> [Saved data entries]
• • •

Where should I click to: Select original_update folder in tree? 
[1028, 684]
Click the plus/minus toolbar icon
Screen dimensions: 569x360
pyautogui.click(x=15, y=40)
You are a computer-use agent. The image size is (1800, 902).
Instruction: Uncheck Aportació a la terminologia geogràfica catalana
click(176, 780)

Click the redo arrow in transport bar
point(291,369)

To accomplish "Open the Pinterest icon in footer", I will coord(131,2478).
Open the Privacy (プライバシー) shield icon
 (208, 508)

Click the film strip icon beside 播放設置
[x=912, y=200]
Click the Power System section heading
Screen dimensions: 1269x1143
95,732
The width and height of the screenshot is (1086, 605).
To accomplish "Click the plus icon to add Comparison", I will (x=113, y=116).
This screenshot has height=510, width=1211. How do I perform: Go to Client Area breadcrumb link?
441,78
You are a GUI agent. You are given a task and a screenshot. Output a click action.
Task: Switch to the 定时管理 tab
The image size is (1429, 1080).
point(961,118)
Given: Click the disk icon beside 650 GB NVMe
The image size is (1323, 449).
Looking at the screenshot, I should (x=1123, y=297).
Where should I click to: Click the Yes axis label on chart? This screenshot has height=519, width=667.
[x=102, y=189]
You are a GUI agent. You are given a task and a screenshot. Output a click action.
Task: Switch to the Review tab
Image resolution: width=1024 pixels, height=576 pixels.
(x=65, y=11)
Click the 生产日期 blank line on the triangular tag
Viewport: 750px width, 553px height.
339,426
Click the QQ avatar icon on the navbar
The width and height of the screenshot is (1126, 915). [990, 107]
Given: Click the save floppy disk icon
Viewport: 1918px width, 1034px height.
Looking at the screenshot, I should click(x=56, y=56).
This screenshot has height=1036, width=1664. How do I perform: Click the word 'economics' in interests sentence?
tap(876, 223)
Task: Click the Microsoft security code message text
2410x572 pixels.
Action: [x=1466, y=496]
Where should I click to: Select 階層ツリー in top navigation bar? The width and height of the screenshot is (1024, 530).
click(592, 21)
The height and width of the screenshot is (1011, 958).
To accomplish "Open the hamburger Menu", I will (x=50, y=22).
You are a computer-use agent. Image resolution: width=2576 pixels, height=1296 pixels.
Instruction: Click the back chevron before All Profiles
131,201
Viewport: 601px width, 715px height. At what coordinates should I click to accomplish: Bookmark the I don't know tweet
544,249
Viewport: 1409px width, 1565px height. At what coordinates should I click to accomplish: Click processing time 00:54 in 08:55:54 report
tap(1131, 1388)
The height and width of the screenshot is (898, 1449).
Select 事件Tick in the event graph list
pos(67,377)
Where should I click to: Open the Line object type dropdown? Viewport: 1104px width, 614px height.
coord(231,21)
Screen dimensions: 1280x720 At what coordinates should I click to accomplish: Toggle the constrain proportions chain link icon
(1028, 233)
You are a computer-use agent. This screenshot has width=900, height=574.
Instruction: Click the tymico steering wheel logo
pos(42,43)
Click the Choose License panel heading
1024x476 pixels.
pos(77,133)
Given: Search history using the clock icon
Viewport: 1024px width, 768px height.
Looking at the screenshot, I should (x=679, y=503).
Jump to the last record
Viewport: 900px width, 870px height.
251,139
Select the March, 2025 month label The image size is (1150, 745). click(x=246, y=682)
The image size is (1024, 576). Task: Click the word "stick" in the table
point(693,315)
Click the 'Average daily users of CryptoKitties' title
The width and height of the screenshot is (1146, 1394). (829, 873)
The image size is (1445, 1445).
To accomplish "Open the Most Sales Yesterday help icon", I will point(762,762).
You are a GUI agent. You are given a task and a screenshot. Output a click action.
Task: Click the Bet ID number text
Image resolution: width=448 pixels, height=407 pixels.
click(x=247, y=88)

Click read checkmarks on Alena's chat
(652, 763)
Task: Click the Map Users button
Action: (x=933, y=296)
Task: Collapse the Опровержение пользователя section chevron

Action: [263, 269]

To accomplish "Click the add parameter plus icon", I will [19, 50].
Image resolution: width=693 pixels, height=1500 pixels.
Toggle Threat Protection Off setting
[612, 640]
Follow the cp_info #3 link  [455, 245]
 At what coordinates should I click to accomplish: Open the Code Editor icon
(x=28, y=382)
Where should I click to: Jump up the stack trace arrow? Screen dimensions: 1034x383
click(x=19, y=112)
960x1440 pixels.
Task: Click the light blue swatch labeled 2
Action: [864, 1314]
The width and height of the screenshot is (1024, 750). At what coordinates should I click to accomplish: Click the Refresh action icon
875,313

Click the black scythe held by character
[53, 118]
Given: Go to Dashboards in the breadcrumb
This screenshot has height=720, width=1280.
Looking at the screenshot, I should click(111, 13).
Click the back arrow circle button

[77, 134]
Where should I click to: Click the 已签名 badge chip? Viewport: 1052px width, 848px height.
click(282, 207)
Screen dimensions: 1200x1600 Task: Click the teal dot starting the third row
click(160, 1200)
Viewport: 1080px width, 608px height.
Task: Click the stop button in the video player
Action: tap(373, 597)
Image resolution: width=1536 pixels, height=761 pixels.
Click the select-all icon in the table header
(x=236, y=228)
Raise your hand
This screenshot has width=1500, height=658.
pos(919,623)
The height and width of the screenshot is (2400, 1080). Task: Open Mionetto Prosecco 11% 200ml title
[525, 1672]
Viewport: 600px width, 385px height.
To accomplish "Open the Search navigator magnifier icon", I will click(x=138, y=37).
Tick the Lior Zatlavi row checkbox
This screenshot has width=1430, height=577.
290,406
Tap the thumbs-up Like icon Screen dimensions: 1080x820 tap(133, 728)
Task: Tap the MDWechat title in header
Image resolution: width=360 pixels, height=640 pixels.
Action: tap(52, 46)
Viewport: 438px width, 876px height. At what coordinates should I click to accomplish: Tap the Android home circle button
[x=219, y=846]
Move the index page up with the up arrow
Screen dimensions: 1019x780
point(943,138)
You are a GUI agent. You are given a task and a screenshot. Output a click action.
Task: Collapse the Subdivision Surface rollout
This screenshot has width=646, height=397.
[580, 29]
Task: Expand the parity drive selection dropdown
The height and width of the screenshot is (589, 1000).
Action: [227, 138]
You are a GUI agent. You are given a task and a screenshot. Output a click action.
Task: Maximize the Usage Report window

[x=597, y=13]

• • •

> [What is expected] Using the data above, reproduce exactly the lines from the line that contains "The width and height of the screenshot is (1086, 605)." through the line that contains "Given: Click the disk icon beside 650 GB NVMe", including both.

> [Task result]
The width and height of the screenshot is (1086, 605).
To accomplish "Click the plus icon to add Comparison", I will (x=113, y=116).
This screenshot has height=510, width=1211. How do I perform: Go to Client Area breadcrumb link?
441,78
You are a GUI agent. You are given a task and a screenshot. Output a click action.
Task: Switch to the 定时管理 tab
The image size is (1429, 1080).
point(961,118)
Given: Click the disk icon beside 650 GB NVMe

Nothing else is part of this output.